Thriller Fantastique Egyptien - PARTIE 1
En des temps immémoriaux …
Les deux frères étaient aux champs. Inpou, l’aîné, semait d’un geste large les grains de blé derrière la charrue que tirait un gros bœuf mené par Bata, le cadet. Autant le premier était grand et mince, autant le second exhibait des muscles impressionnants, sur lesquels le soleil faisait reluire la sueur tandis qu’il enfonçait de toute sa force qui était grande, le soc dans la terre, creusant de profonds sillons rectilignes.

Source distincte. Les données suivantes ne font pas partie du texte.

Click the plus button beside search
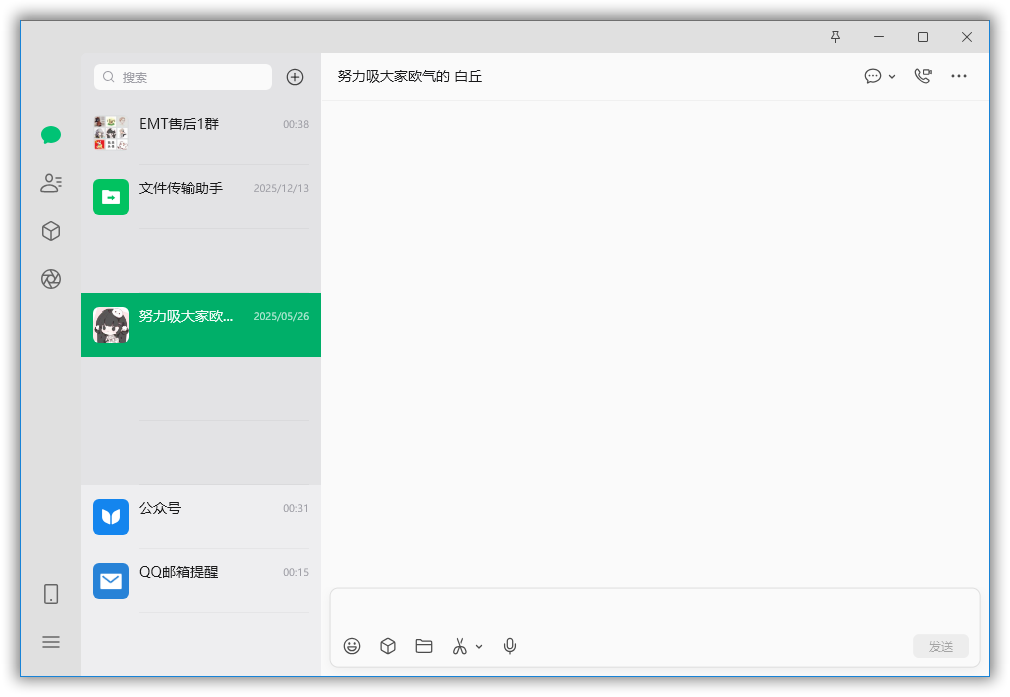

La journée était chaude. Mais le Nil, tout proche, bordé de roseaux, apportait un souffle léger qui venait rafraichir un peu les deux travailleurs. Ils firent une pause. Inpou remarqua que la semence venait à manquer et la journée était loin d’être terminée. Il s’apprêtait à aller en chercher à la ferme où ils vivaient tous les deux en compagnie de sa femme Anput, quand Bata se proposa.
. Laisse-moi y aller mon frère, je ne suis nullement fatigué. Je peux ramener beaucoup plus de sacs que toi sur mes épaules.

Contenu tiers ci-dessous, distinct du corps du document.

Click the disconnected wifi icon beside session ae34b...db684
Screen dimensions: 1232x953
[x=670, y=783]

. Soit ; vas-y mon frère et prends aussi de l’orge.
Vif en dépit de sa masse, Bata s’en alla non sans avoir dit quelques mots bienveillants à la bête de somme tout en le flattant à l’encolure. Car Bata, peut-être une faveur des dieux, entendait à la perfection le langage des animaux.
Anput tressait ses longs cheveux de jais nonchalamment assise sur une natte devant l’entrée de la demeure. C’était une jeune femme très belle qui s’ennuyait fort, loin de la ville. Elle vit arriver Bata et toujours emmêlant savamment ses mèches épaisses, lui sourit sans bouger de sa place. Bata fronça les sourcils et lui enjoignit d’aller à la réserve lui ramener les semences dont son frère et lui avaient besoin.
. Ne vois tu pas que je suis occupée, répondit-elle insolemment, tu sais où est la réserve, sers toi !
Bata ne discuta pas. Bientôt, il revint de la réserve chargé de trois sacs de blé et deux sacs d’orge.
. Quel bel homme tu fais, s’exclama la belle ! Et comme tu es fort ! Ne veux-tu pas t’asseoir auprès de moi ; ne suis-je pas à ton goût ?
Elle lui jetait des regards langoureux, lourds de promesses de plaisir.
Le frère d’Inpou ne succomba pas. Il la toisa, furieux, et, son chargement sur le dos, s’en retourna aux champs. De nouveau seule, Anput craignit que Bata ne racontât à son frère, son époux, ce qu’elle avait essayé de faire. Aussitôt, elle se barbouilla de graisse, se jeta au sol, se griffa avant de se coucher, recroquevillée et couverte d’ecchymoses.
Après avoir bien travaillé, ils s’en revinrent. Bata conduisit le bœuf à l’abreuvoir pendant qu’Inpu entrait dans la maison trouvant son épouse alitée.
. Es-tu malade ? lui demanda-t-il.
. C’est à cause de Bata… parvint-elle à dire dans un sanglot.
. Quoi Bata, qu’a-t-il fait enfin, tu es toute blessée !
. Il s’est jeté sur moi quand il est venu tout à l’heure, il voulait…, ne comprends-tu pas ? Alors je me suis défendue et…, il m’a battue.
Ses larmes coulaient en abondance sur ses joues griffées. Inpou se redressa en proie à une douleur intense qui se mua en une colère froide. Il saisit sur le mur la croix de Ankh dont il tira une lame effilée prêt à l’enfoncer dans le cœur de son frère. Il sortit. Une vache toute proche se mit à meugler et le bœuf levant sa tête de l’eau s’écria dans son langage de bête à l’intention du seul qui pût le comprendre : Fuis Bata, fuis, ton frère veut te tuer à cause de la femme !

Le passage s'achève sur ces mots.